**DATASET**:
#####

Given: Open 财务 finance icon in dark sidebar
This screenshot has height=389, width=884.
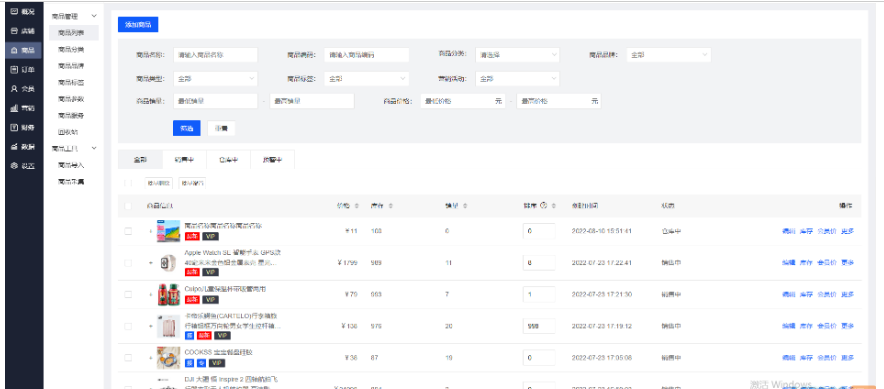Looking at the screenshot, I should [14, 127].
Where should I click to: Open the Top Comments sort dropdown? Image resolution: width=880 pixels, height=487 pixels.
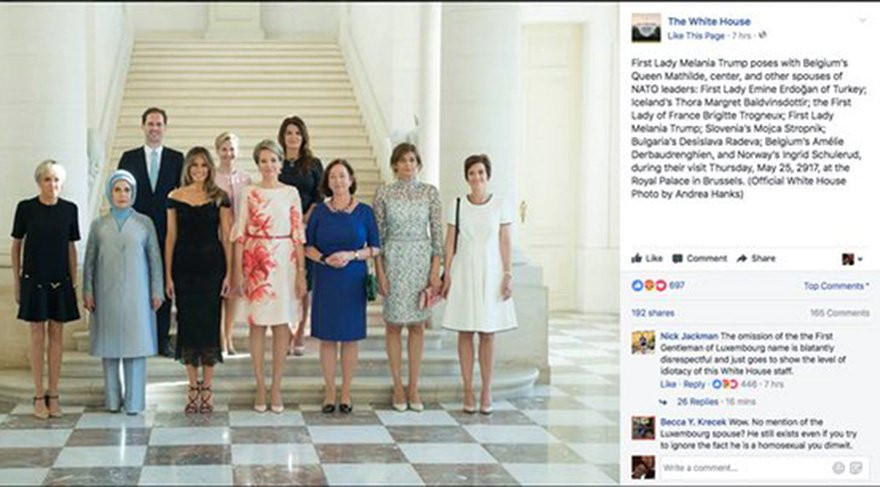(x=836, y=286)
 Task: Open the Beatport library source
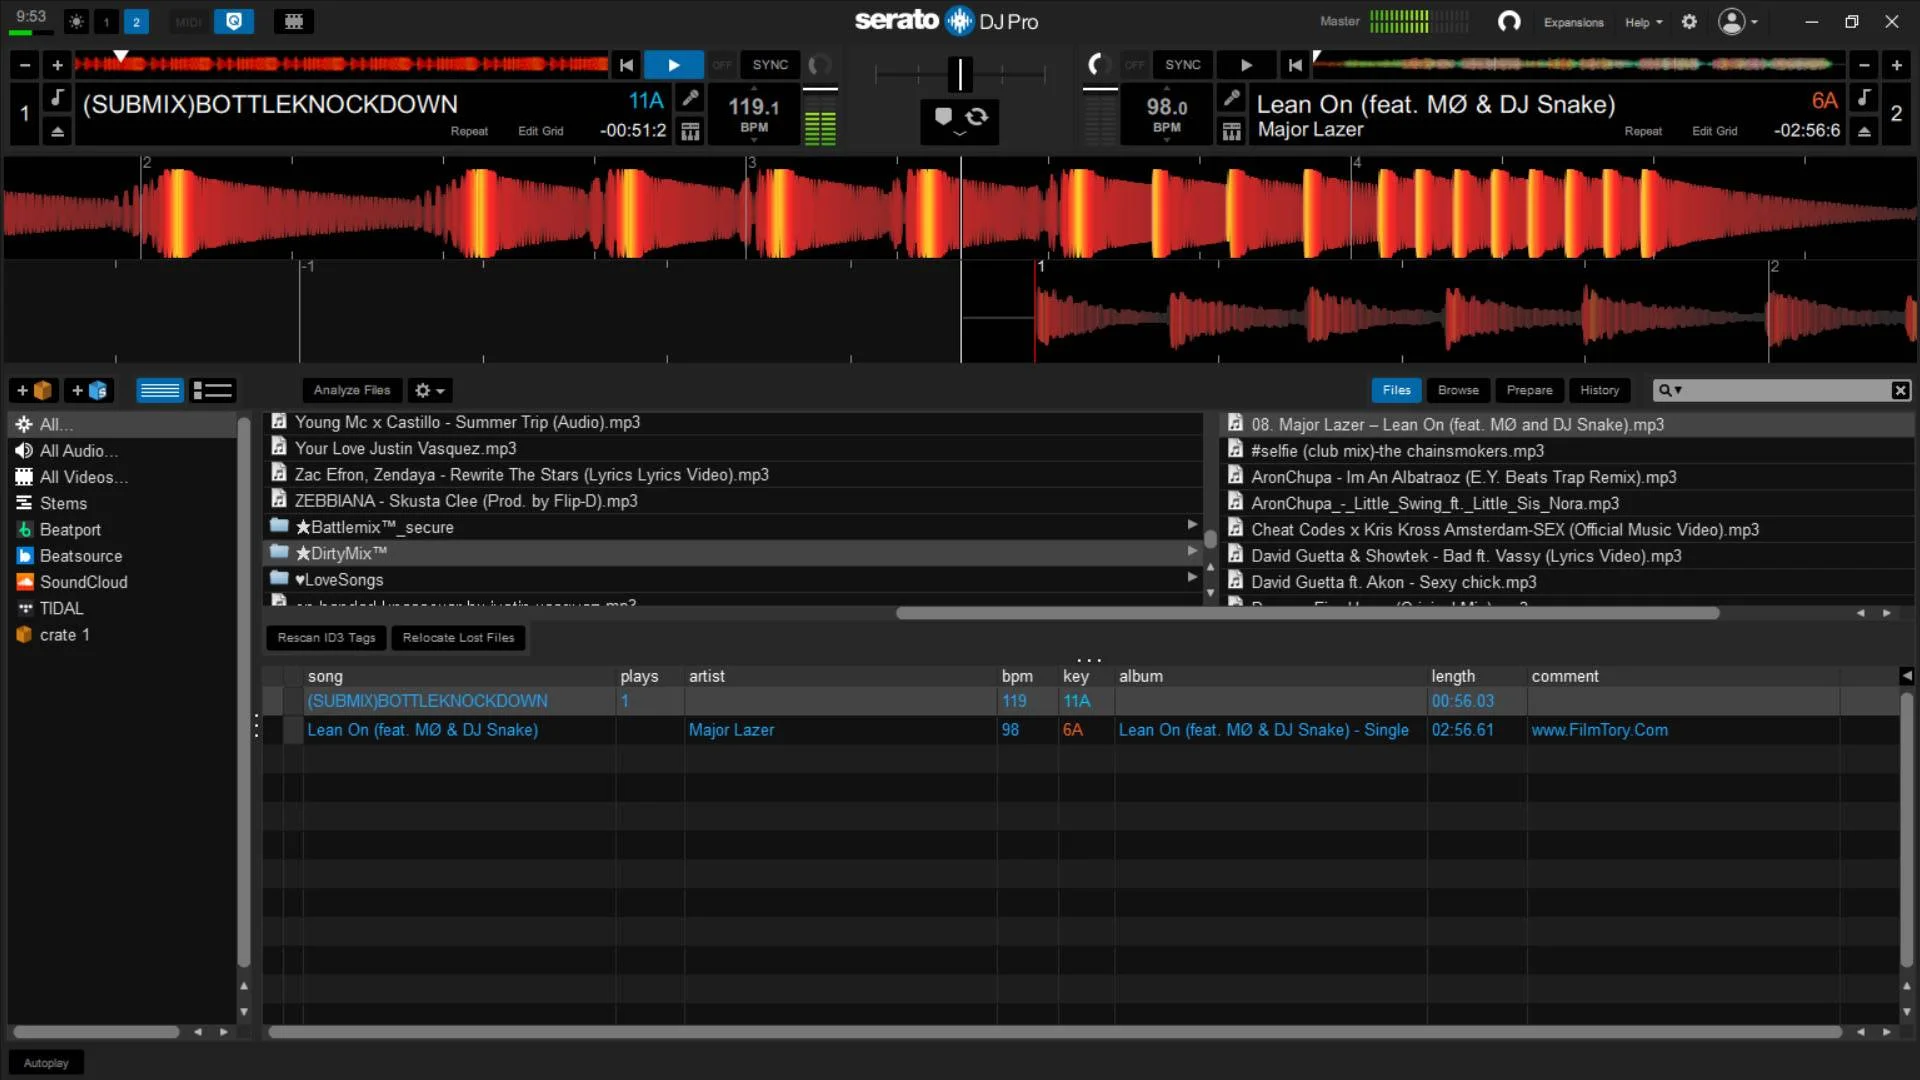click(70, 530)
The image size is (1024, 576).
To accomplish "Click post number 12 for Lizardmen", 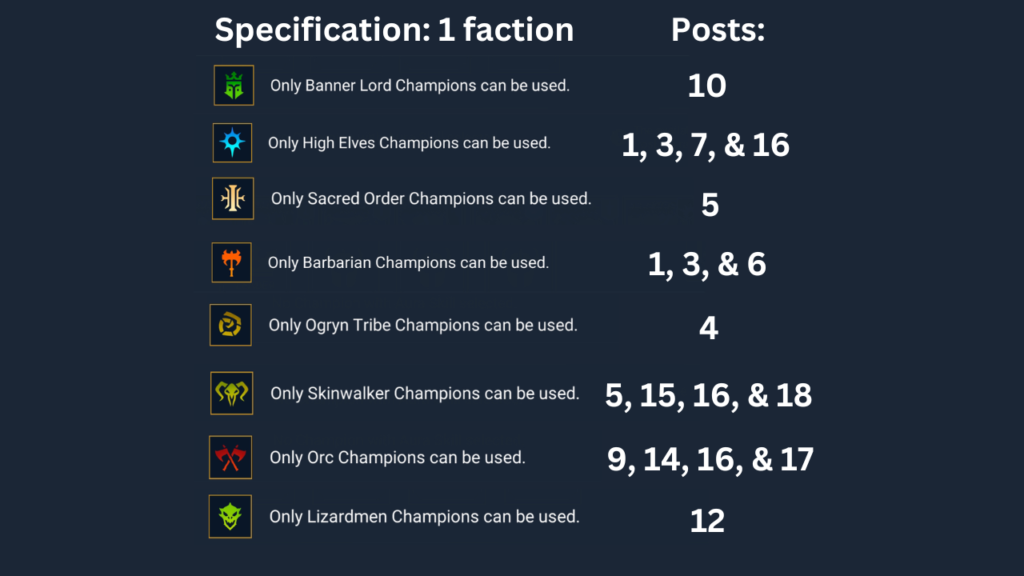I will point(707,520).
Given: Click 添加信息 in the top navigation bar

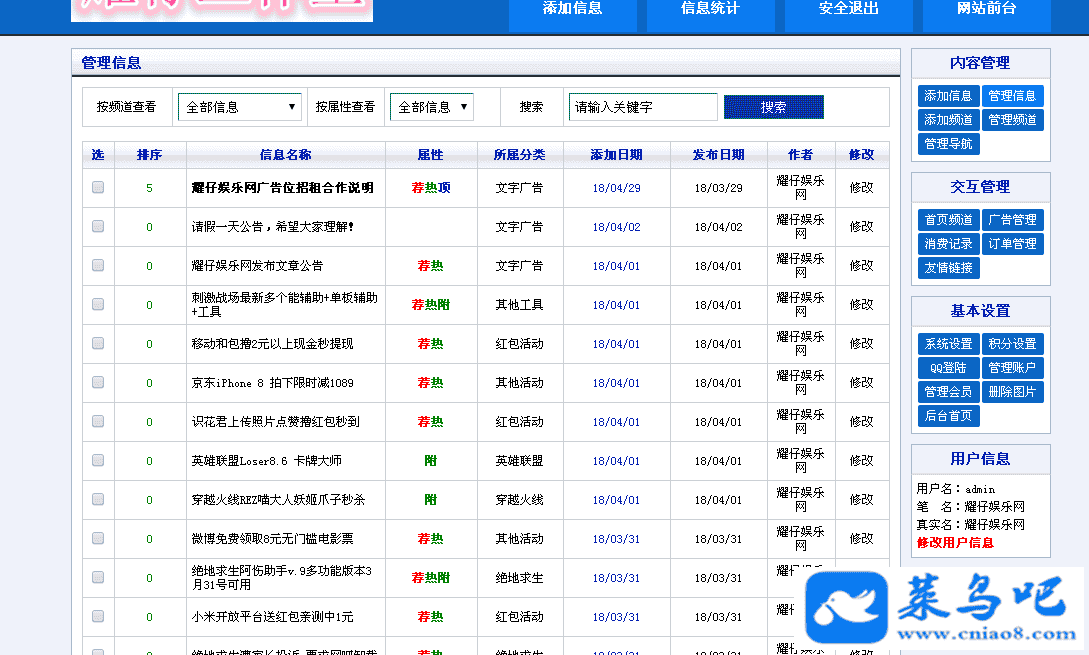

#####

**PROBLEM**: In the lines from the first one through the line containing "click(70, 530)", replace "Open" with "Launch" and keep everything else unchanged. Leave the pictures out of your answer.

**RESPONSE TO THE TASK**:
Given: Launch 财务 finance icon in dark sidebar
This screenshot has height=389, width=884.
Looking at the screenshot, I should [14, 127].
Where should I click to: Launch the Top Comments sort dropdown? Image resolution: width=880 pixels, height=487 pixels.
(x=836, y=286)
 Task: Launch the Beatport library source
click(70, 530)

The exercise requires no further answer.